Personal information
- Born: October 6, 1980 (age 45) Hartford, Connecticut, U.S.

Medal record
Women's rowing
Representing United States
Olympic Games
| Silver medal – second place | 2008 Beijing | Single Sculls |

= Michelle Guerette =

American rower (born 1980)

Michelle Guerette (born October 6, 1980) is an American rower, who competed in two Olympic Games.

== Biography ==
Guerette born in Hartford, Connecticut and raised in Bristol, Connecticut, graduated from Harvard University in 2002. She competed in the women's quadruple sculls event at the 2004 Summer Olympics in Athens, Greece. After competing in the 2004 Olympics, she embarked on a solo career, and was the first pick for the U.S. team at the 2005 World Rowing Championships in Gifu, Japan, at which she placed third in the women's single sculls.

The next year she placed fifth at the 2006 World Championships in Dorney Lake, England. She finished third again in 2007 in Munich, Germany.
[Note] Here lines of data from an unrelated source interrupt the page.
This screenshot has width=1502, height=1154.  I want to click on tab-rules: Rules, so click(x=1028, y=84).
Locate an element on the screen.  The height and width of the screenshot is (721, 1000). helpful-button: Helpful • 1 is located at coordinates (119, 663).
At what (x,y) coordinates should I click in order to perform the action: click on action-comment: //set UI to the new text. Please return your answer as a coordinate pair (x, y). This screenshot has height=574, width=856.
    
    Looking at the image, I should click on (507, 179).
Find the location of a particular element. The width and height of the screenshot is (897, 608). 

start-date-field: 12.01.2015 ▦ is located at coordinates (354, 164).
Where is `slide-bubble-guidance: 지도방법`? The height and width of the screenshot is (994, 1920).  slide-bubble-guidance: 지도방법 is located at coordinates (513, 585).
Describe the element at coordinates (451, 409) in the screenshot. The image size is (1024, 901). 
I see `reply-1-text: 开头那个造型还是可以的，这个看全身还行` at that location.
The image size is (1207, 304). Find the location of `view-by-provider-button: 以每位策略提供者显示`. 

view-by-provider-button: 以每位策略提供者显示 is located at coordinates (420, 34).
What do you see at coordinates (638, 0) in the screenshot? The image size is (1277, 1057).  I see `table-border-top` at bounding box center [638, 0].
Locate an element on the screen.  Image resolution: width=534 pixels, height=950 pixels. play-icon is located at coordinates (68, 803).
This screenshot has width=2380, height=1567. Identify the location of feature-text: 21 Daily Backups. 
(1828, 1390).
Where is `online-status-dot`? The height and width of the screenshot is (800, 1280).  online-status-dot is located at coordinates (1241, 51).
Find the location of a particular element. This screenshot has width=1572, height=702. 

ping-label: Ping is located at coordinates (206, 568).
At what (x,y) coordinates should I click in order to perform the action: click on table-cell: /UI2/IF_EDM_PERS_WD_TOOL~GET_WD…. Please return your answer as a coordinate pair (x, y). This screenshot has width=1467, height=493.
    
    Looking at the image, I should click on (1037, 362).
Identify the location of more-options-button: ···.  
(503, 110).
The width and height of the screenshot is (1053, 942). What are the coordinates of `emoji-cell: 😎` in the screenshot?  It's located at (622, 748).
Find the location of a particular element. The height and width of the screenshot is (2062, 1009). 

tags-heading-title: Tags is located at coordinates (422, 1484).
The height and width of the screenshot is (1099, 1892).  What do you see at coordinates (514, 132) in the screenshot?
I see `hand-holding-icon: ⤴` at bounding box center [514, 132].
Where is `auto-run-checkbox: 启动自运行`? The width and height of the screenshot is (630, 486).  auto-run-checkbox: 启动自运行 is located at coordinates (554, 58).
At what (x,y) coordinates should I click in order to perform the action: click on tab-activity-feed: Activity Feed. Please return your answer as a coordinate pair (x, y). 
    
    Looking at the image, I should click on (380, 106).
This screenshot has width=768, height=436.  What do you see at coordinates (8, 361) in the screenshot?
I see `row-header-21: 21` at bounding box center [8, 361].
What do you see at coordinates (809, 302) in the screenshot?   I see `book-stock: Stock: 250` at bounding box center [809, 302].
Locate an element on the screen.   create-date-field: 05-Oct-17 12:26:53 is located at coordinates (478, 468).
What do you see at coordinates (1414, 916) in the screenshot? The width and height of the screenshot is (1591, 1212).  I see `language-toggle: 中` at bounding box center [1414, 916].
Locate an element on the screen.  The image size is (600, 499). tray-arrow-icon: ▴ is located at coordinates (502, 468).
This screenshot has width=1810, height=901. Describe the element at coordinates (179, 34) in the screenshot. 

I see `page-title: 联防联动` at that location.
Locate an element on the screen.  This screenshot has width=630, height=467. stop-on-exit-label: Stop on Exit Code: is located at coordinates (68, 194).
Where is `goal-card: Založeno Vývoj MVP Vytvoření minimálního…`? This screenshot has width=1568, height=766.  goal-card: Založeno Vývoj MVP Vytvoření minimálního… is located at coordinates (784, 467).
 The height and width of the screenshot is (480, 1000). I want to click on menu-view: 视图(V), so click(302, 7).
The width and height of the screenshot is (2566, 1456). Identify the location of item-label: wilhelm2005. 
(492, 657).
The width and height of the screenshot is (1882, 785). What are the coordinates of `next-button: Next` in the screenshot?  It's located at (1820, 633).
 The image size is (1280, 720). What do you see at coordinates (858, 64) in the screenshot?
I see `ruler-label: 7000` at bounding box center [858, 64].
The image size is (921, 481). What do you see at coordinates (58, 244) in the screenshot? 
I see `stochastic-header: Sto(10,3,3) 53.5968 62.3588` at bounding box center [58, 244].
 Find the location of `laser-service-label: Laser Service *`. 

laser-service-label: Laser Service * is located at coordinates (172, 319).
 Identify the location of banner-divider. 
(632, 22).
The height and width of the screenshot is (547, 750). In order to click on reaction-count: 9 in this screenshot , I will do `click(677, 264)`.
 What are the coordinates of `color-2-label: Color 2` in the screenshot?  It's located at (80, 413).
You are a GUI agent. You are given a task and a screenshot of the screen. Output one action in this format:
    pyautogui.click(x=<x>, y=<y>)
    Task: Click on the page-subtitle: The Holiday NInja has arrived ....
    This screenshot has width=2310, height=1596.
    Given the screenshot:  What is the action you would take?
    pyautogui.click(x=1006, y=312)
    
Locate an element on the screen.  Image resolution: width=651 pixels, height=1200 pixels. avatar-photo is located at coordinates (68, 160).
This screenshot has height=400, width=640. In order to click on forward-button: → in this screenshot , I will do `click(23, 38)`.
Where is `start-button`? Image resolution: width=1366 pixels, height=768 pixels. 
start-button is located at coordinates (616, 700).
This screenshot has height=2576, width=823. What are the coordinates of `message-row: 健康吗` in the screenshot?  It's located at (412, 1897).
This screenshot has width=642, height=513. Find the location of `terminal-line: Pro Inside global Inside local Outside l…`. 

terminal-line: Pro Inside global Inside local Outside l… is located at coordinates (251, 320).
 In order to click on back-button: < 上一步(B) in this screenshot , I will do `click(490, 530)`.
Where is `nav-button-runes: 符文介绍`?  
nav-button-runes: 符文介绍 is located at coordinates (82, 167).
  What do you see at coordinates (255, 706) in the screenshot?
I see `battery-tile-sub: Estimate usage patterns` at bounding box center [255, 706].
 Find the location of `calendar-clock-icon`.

In 2007 Guerette won the Princess Royal Challenge Cup (the premier women's singles sculls event) at the Henley Royal Regatta, rowing for the Radcliffe Crew, Harvard University.

At the 2008 Olympic Games in Beijing, Guerette earned a silver medal in women's single sculls, finishing less than half a second behind the winner, Rumyana Neykova.